[[ Records to use open ]]

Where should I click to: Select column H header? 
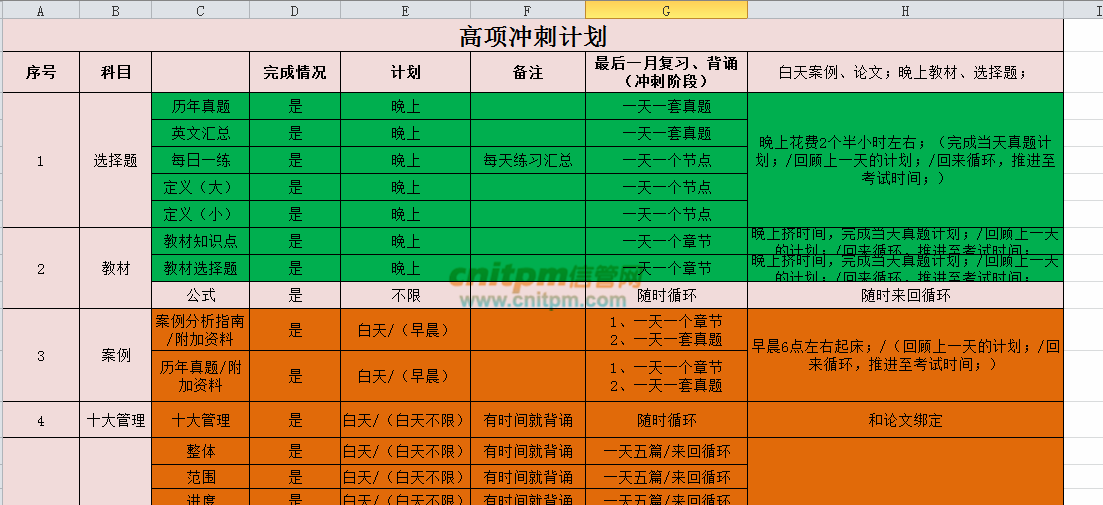click(905, 10)
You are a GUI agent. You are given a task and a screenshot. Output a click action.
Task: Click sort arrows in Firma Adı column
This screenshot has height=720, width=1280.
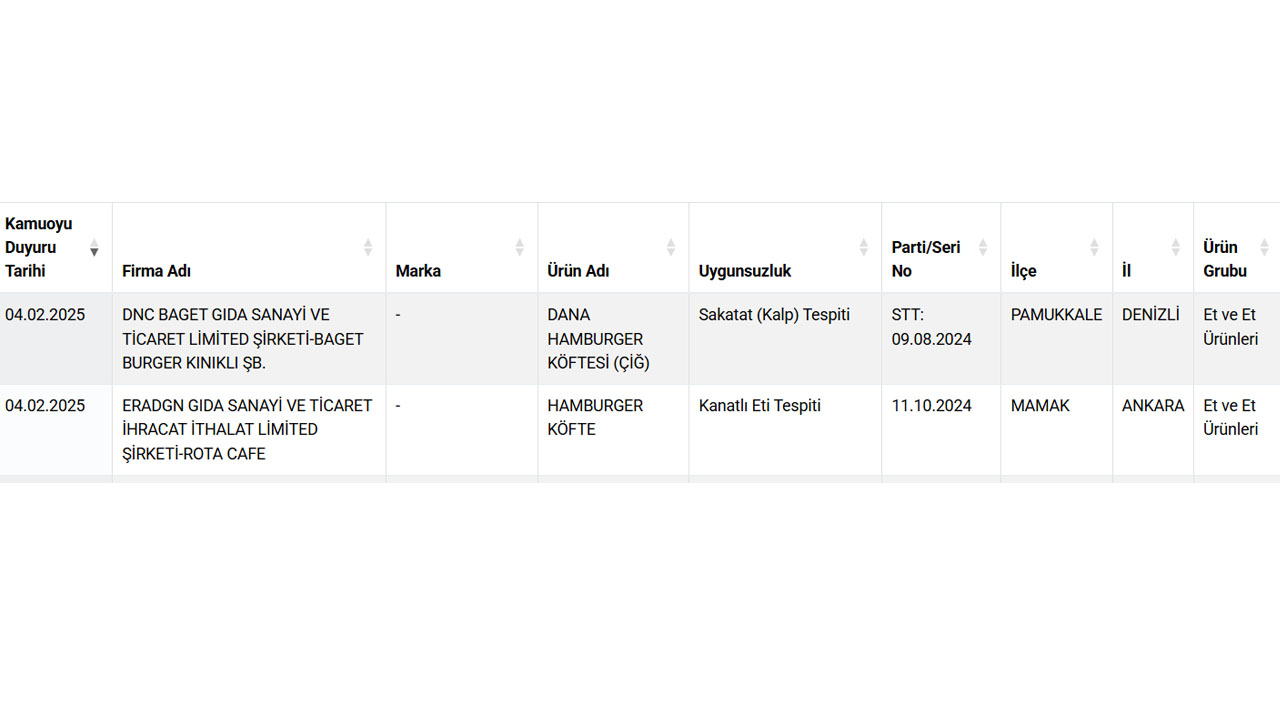pyautogui.click(x=368, y=247)
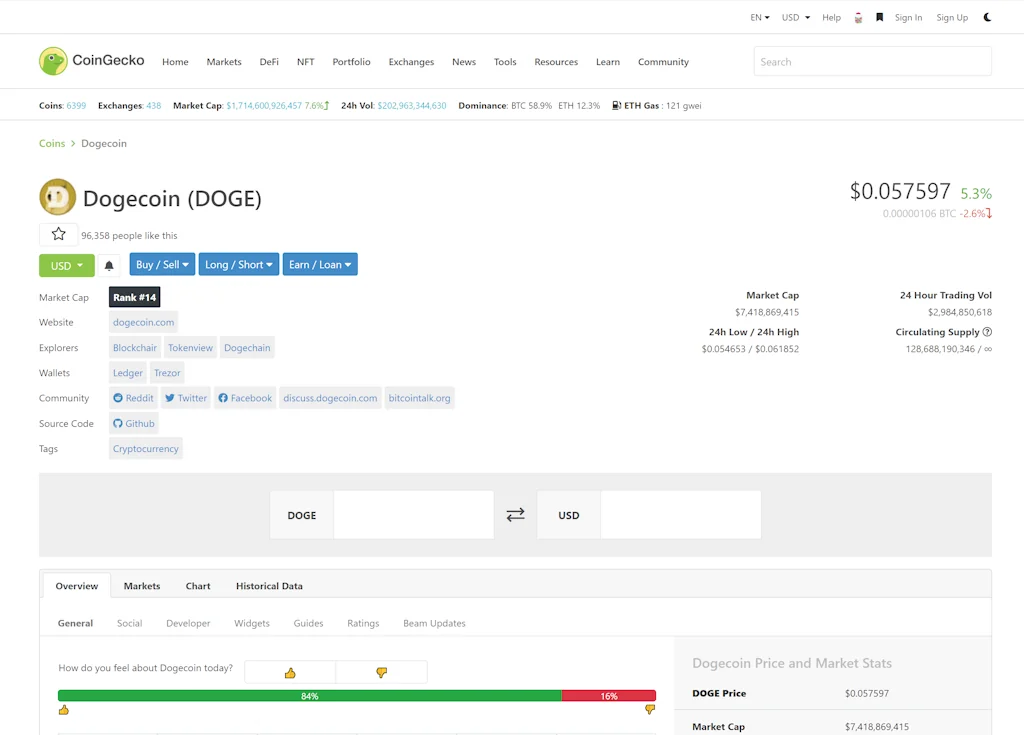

[[ Records to use closed ]]

Task objective
Transcribe the data completely. No pictures should appear in the transcription.

Answer section
Where should I click to: Select column H header? 
click(905, 10)
You are a GUI agent. You are given a task and a screenshot. Output a click action.
Task: Click sort arrows in Firma Adı column
This screenshot has height=720, width=1280.
pyautogui.click(x=368, y=247)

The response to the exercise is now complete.